Drift-Augmented Scoring: Text-Derived Noise Robustness for Zero-Shot Audio-Language Classification
Title: Enhancing Zero-Shot Audio-Language Classification with Text-Derived Noise Robustness via Drift-Augmented Scoring
Abstract:
Contrastive audio-language models, exemplified by CLAP, facilitate zero-shot audio classification by assigning labels to sounds based on the similarity between audio embeddings and text prompt embeddings, eliminating the need for labeled audio data. However, this matching mechanism is highly susceptible to acoustic noise, leading to significant performance drops. On standard benchmarks, accuracy and mean Average Precision (mAP) decrease by 12 to 30 percentage points when the signal-to-noise ratio (SNR) reaches 0 dB.
To address this vulnerability, we introduce Drift Augmented Scoring (DAS). This method incorporates a minor per-class bonus into the cosine similarity score.

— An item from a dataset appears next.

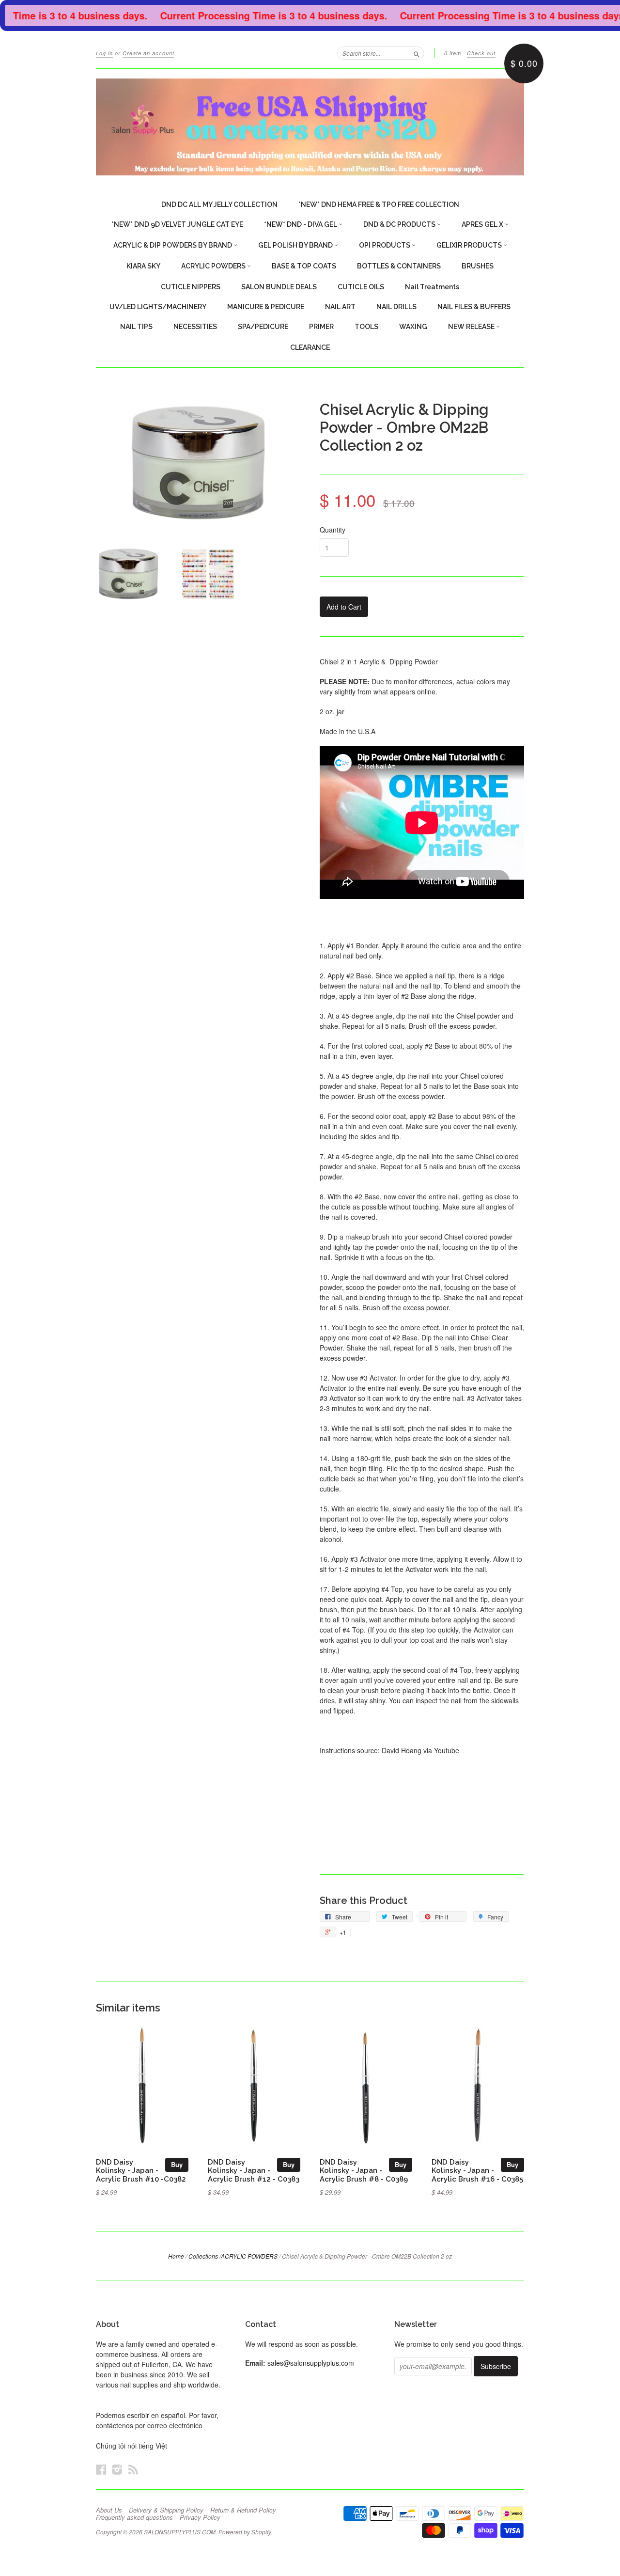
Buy (177, 2164)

The bonus is awarded when the embedding of noisy audio shifts in the direction anticipated by the class’s noise-conditioned text prompts. Because this bonus is derived exclusively from text data, it can be calculated once and cached, requiring only a single inner product computation per class during inference. Notably, DAS operates without gradients or the need for test-time batching.
We evaluated DAS using a LAION CLAP backbone, comparing it against four variants of the concurrent method proposed by Acevedo et al. The evaluation utilized the UrbanSound8K dataset and the complete FSD50K evaluation set, introducing urban acoustic scene noise to audio clips across various SNR levels. DAS demonstrated consistent improvements across all test conditions, boosting accuracy by 2.60 to 5.75 points on UrbanSound8K and increasing mAP by 1.50 to 1.74 points on FSD50K.